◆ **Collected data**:

---+---

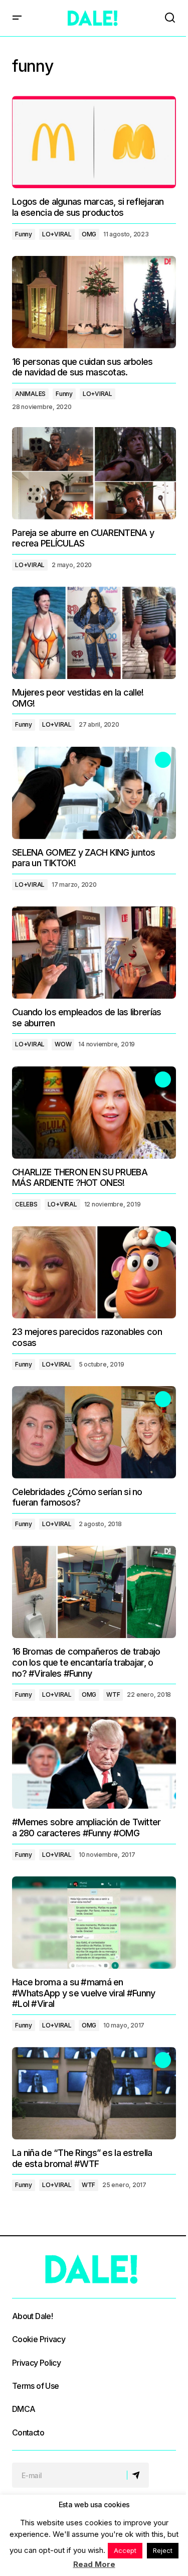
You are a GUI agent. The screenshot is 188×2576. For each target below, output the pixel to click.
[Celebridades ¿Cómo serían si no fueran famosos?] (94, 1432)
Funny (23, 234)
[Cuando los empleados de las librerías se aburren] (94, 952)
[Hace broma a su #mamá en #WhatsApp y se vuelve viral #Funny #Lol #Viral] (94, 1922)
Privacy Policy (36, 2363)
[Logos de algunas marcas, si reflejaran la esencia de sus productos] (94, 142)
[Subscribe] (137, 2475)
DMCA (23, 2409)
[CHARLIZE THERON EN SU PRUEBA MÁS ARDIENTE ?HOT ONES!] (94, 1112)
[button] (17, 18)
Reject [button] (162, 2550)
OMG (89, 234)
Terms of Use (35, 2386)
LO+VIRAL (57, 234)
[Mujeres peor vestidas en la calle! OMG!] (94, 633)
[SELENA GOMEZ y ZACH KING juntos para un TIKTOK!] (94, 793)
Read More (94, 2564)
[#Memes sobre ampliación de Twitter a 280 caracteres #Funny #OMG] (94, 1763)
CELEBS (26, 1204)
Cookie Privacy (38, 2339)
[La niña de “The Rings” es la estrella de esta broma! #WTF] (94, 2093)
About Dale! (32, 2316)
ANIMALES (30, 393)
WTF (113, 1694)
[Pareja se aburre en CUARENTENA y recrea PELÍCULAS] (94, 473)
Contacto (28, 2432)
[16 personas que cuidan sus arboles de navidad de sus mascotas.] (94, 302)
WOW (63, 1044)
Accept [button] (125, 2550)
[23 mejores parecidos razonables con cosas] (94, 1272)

---+---

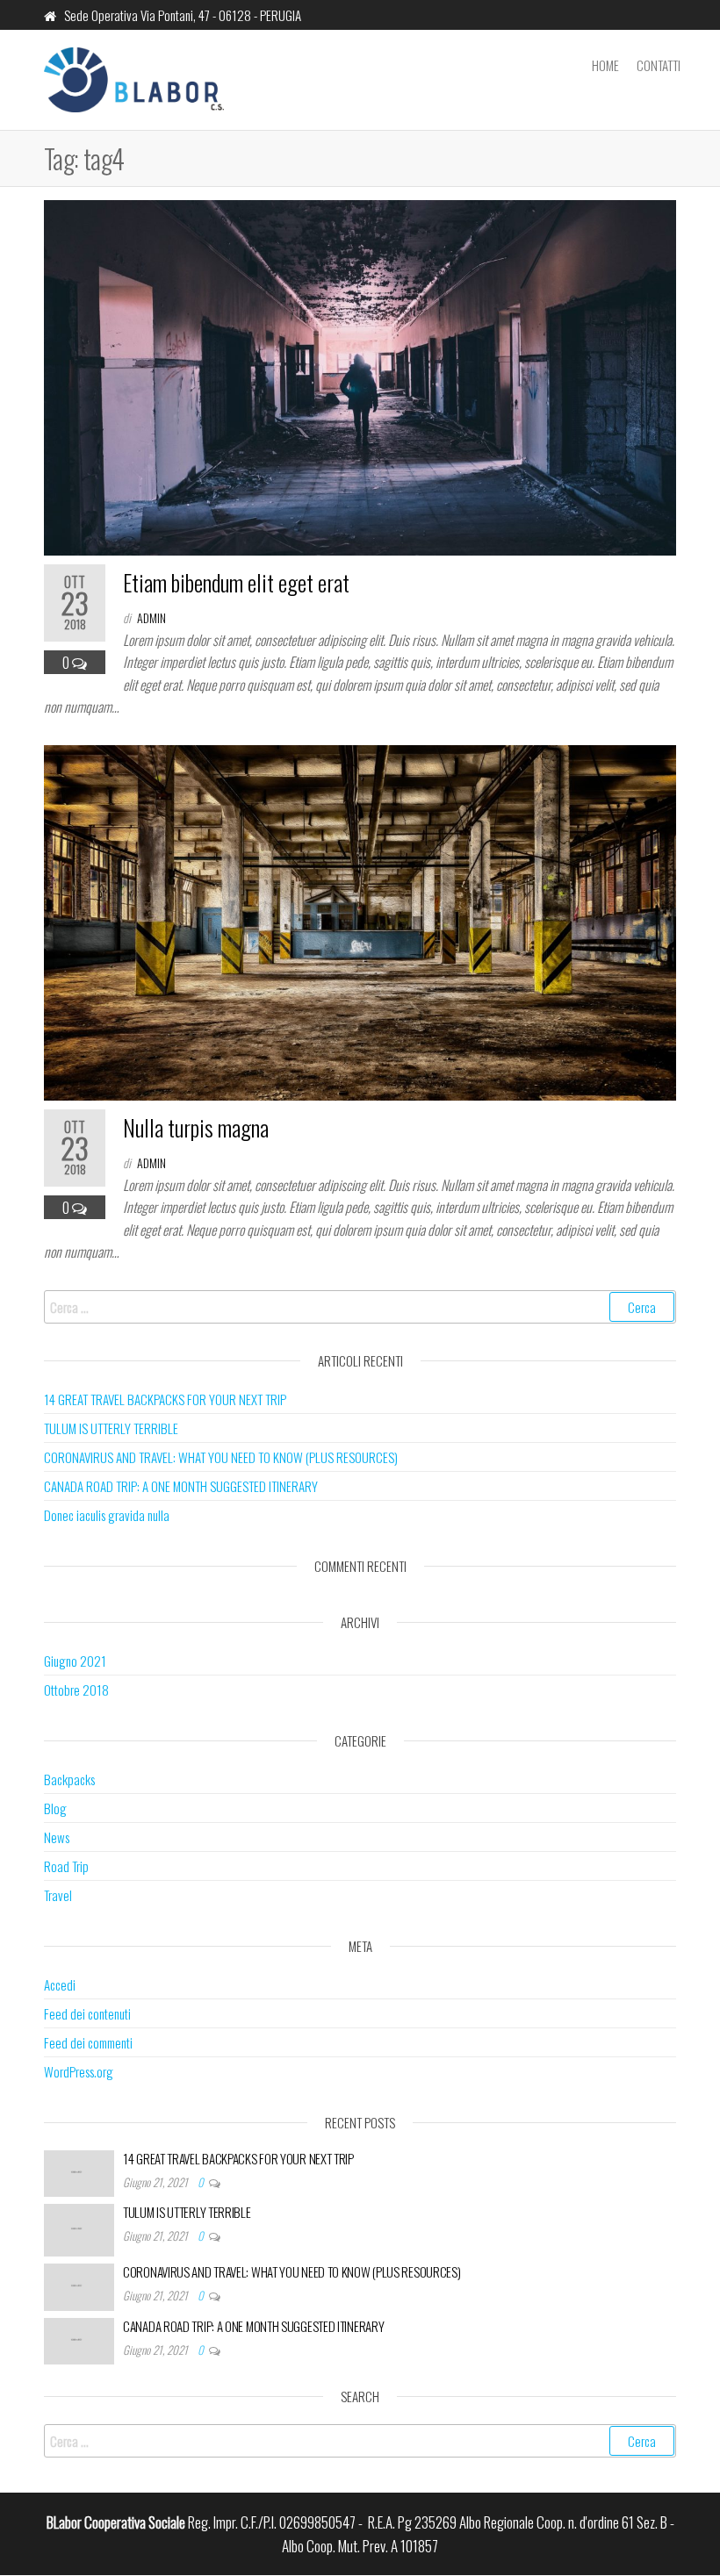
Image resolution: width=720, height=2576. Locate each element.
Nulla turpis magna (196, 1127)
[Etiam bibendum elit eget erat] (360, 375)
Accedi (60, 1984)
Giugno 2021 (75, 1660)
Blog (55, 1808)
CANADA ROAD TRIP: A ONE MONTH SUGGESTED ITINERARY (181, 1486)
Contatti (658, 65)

---+---

◆ **EXERCISE INSTRUCTIONS**: Only the lines above starting at the line that holds "You are a GUI" and ending at the line that holds "[Mujeres peor vestidas" are to be repeated, exactly and in full.

◆ **TASK SOLUTION**:
You are a GUI agent. The screenshot is 188×2576. For each target below, output the pixel to click.
[Celebridades ¿Cómo serían si no fueran famosos?] (94, 1432)
Funny (23, 234)
[Cuando los empleados de las librerías se aburren] (94, 952)
[Hace broma a su #mamá en #WhatsApp y se vuelve viral #Funny #Lol #Viral] (94, 1922)
Privacy Policy (36, 2363)
[Logos de algunas marcas, si reflejaran la esencia de sus productos] (94, 142)
[Subscribe] (137, 2475)
DMCA (23, 2409)
[CHARLIZE THERON EN SU PRUEBA MÁS ARDIENTE ?HOT ONES!] (94, 1112)
[button] (17, 18)
Reject [button] (162, 2550)
OMG (89, 234)
Terms of Use (35, 2386)
LO+VIRAL (57, 234)
[Mujeres peor vestidas en la calle! OMG!] (94, 633)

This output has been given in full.